→ WHAT TO WORK ON: In the lines below, replace "dropdown" with "drop-down list" wherever it occurs and leave all other text unchanged.

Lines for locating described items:
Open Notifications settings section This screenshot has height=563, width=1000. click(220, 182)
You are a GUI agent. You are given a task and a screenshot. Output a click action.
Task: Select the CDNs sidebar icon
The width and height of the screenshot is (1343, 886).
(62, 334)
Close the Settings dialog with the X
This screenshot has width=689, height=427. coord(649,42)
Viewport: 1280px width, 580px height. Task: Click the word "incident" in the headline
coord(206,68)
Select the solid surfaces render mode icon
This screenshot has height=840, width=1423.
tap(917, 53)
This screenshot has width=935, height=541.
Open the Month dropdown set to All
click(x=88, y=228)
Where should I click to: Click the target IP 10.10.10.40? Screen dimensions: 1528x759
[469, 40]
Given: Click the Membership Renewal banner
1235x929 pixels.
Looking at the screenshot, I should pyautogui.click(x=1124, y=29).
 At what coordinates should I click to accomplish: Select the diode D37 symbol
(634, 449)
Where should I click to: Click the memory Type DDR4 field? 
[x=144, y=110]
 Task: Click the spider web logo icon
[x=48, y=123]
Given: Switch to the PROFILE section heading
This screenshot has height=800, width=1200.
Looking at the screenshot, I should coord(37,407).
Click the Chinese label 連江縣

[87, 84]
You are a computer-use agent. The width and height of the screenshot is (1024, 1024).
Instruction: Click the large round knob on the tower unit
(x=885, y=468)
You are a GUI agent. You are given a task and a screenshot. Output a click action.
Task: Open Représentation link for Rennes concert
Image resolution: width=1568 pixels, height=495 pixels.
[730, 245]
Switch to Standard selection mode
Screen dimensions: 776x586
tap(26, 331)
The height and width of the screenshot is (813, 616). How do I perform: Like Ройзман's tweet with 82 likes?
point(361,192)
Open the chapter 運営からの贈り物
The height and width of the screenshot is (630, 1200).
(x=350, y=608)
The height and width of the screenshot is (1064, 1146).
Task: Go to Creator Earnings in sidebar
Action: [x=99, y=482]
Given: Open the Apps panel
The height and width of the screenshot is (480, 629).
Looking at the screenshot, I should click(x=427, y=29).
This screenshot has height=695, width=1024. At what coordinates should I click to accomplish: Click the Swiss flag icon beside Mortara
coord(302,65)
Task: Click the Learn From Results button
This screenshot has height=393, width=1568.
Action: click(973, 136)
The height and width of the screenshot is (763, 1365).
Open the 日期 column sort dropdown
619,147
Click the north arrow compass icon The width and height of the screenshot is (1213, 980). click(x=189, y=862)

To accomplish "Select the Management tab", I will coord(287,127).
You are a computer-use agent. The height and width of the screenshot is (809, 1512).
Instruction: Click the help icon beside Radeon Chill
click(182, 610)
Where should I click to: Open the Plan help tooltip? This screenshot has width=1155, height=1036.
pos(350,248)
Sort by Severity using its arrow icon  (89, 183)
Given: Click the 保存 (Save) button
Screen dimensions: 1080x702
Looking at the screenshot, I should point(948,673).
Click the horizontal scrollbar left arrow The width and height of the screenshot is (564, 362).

→ ANSWER TO THE PROBLEM:
Open Notifications settings section This screenshot has height=563, width=1000. click(220, 182)
You are a GUI agent. You are given a task and a screenshot. Output a click action.
Task: Select the CDNs sidebar icon
The width and height of the screenshot is (1343, 886).
(62, 334)
Close the Settings dialog with the X
This screenshot has width=689, height=427. coord(649,42)
Viewport: 1280px width, 580px height. Task: Click the word "incident" in the headline
coord(206,68)
Select the solid surfaces render mode icon
This screenshot has height=840, width=1423.
tap(917, 53)
This screenshot has width=935, height=541.
Open the Month drop-down list set to All
click(x=88, y=228)
Where should I click to: Click the target IP 10.10.10.40? Screen dimensions: 1528x759
[469, 40]
Given: Click the Membership Renewal banner
1235x929 pixels.
Looking at the screenshot, I should pyautogui.click(x=1124, y=29).
 At what coordinates should I click to accomplish: Select the diode D37 symbol
(634, 449)
Where should I click to: Click the memory Type DDR4 field? 
[x=144, y=110]
 Task: Click the spider web logo icon
[x=48, y=123]
Given: Switch to the PROFILE section heading
This screenshot has height=800, width=1200.
Looking at the screenshot, I should coord(37,407).
Click the Chinese label 連江縣

[87, 84]
You are a computer-use agent. The width and height of the screenshot is (1024, 1024).
Instruction: Click the large round knob on the tower unit
(x=885, y=468)
You are a GUI agent. You are given a task and a screenshot. Output a click action.
Task: Open Représentation link for Rennes concert
Image resolution: width=1568 pixels, height=495 pixels.
[730, 245]
Switch to Standard selection mode
Screen dimensions: 776x586
tap(26, 331)
The height and width of the screenshot is (813, 616). How do I perform: Like Ройзман's tweet with 82 likes?
point(361,192)
Open the chapter 運営からの贈り物
The height and width of the screenshot is (630, 1200).
(x=350, y=608)
The height and width of the screenshot is (1064, 1146).
Task: Go to Creator Earnings in sidebar
Action: [x=99, y=482]
Given: Open the Apps panel
The height and width of the screenshot is (480, 629).
Looking at the screenshot, I should click(x=427, y=29).
This screenshot has height=695, width=1024. At what coordinates should I click to accomplish: Click the Swiss flag icon beside Mortara
coord(302,65)
Task: Click the Learn From Results button
This screenshot has height=393, width=1568.
Action: click(973, 136)
The height and width of the screenshot is (763, 1365).
Open the 日期 column sort drop-down list
619,147
Click the north arrow compass icon The width and height of the screenshot is (1213, 980). click(x=189, y=862)

To accomplish "Select the Management tab", I will coord(287,127).
You are a computer-use agent. The height and width of the screenshot is (809, 1512).
Instruction: Click the help icon beside Radeon Chill
click(182, 610)
Where should I click to: Open the Plan help tooltip? This screenshot has width=1155, height=1036.
pos(350,248)
Sort by Severity using its arrow icon  (89, 183)
Given: Click the 保存 (Save) button
Screen dimensions: 1080x702
Looking at the screenshot, I should point(948,673).
Click the horizontal scrollbar left arrow The width and height of the screenshot is (564, 362).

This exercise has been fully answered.